The invention is directed to thermoplastic coating powders which are applied, e.g.,
electrostatically, to a substrate and then heated to fuse the powder into a uniform
continuous coating. The invention is also directed to curable coating powders which
are applied, e.g., electrostatically, to a substrate and subsequently heated to fuse
the coating powder into a continuous coating and cured. Such cure may be by heat,
UV-light, or a combination of heat and UV light.
[0016] Illustrated in FIGS. 1-3 is a substrate 1 which may be formed of wood or fiberboard
and which may serve as a door for a kitchen cabinet. It is to such substrates that
there is a good deal of current interest for the application of powder coating. The
illustrated substrate 1 is rectangular, having edges 2 and corners 3. The illustrated
substrate 1 is also shown with a grooved design 4 having an outer edge 5 and an inner
edge 6. The front surface 7 illustrated in FIG. 1 will be considered to be an appearance
surface while the rear surface 8 illustrated in FIG. 2 will be considered to be a
non-appearance surface. The coating is to be applied to the front surface 7, including
the edges 2, corners 3, and surfaces 9 (FIG. 3). In coating substrates, cracking is
often encountered at discontinuities in the surface, such as the edges 2, corners
3, and the edges 5 and 6 along the grooved design.
[0017] In accordance with the invention, there are provided in the rear or non-appearance
surface 8 of the substrate 1, grooves extending along the surface discontinuities
of the substrate, including rectangular groove 10 along the edges of the substrate,
rectangular groove 11 adjacent the outer edge 5 of the design 4, and rectangular groove
12 adjacent the inner edge 6 of the design 4. Such grooves, 10, 11, and 12 may be
formed by router or by a saw cut or any other convenient method of machining a substrate.

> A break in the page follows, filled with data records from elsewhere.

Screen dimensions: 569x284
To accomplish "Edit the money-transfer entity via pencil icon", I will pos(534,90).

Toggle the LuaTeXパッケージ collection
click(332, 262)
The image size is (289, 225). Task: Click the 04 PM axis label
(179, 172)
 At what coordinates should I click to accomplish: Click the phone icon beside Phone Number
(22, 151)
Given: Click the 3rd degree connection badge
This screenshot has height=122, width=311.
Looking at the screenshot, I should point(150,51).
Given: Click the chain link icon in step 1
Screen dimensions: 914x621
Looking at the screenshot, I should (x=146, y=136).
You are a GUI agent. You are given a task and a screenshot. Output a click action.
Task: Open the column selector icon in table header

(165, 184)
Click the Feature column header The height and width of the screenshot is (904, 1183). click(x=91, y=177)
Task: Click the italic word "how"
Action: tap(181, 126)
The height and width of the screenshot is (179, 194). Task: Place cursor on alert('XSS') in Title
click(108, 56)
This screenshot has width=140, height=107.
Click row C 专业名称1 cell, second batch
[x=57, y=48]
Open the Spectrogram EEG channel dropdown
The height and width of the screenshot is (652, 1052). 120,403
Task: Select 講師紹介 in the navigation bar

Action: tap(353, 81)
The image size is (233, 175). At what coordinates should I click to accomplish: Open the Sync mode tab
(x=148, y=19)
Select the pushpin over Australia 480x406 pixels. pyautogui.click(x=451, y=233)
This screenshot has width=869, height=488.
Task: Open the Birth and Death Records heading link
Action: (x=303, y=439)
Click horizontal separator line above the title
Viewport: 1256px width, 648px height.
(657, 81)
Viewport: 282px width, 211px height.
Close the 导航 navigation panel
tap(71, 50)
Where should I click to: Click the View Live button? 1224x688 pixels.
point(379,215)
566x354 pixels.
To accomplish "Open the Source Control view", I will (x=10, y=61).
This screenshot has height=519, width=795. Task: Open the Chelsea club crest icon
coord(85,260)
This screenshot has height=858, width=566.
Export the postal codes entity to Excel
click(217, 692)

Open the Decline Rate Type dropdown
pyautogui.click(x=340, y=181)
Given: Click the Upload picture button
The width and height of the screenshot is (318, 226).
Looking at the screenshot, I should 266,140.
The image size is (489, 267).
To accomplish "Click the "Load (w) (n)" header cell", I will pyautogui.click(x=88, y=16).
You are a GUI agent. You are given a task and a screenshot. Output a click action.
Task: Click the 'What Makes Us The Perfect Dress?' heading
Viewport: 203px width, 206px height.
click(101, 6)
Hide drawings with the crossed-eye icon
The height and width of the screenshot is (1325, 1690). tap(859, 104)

While applicants are not bound by theory, it is believed that cracking at the surface
discontinuities is a result of stress caused by differential coefficients of thermal
expansion between the coating and substrate. That is, as the coating cools from its
fusing or fusing/curing temperature, the differential contraction of the coating and
substrate results in cracking at the edges and corners. Herein it is found that the
grooves 10, 11 and 12 reduce or eliminate cracking at corners, edges and other surface
discontinuities, presumably by relieving stress.
[0018] The grooves 10, 11, and 12, to be effective for stress-relief, must be a lateral
distance X from the surface discontinuities which is relatively small. This distance
X will depend upon the nature of the substrate, e.g., the strength and flexibility
of the substrate, but in cellulosic materials will generally be between about 1 and
about 25 cm, typically between about 2 and about 10 cm. Of course, the distance X
must not be so small that the structural integrity of the substrate is compromised.
[0019] In practice, the distance X as well as other machining parameters, such as depth
of machining, extent of machining, etc. will depend upon a variety of factors such
as the nature of the substrate, moisture content of the substrate, substrate density,
substrate density profile, type and composition of the coating powder, processing
parameters such as temperature and time of fusing of fusing/curing, etc. Machining
in accordance with the invention on a non-appearance surface for stress-relief or
to facilitate out-gassing to the non-appearance surface is to be distinguished from
the more minimal functional machining typically involved in preparing a work-piece.
A work-piece will typically be machined for subsequent application of hardware such
as screws, nails, hinges, etc., but such functional machining is generally not evenly
distributed across the workpiece and is generally insufficient for stress-relief and
outgassing-relief in accordance with the invention. Thus, "machining" for purposes
of the invention is machining substantially in excess of that required for functional
purposes. The degree of "machining" and location of "machining" required for purposes
of the present invention will generally be empirically determined. For example, if
when powder coating a workpiece, edge or surface defects are noted, machining in accordance
with the invention will be performed in the non-appearance surface so as to alleviate
stress or provide out-gassing pathways to the non-appearance surface of the workpiece.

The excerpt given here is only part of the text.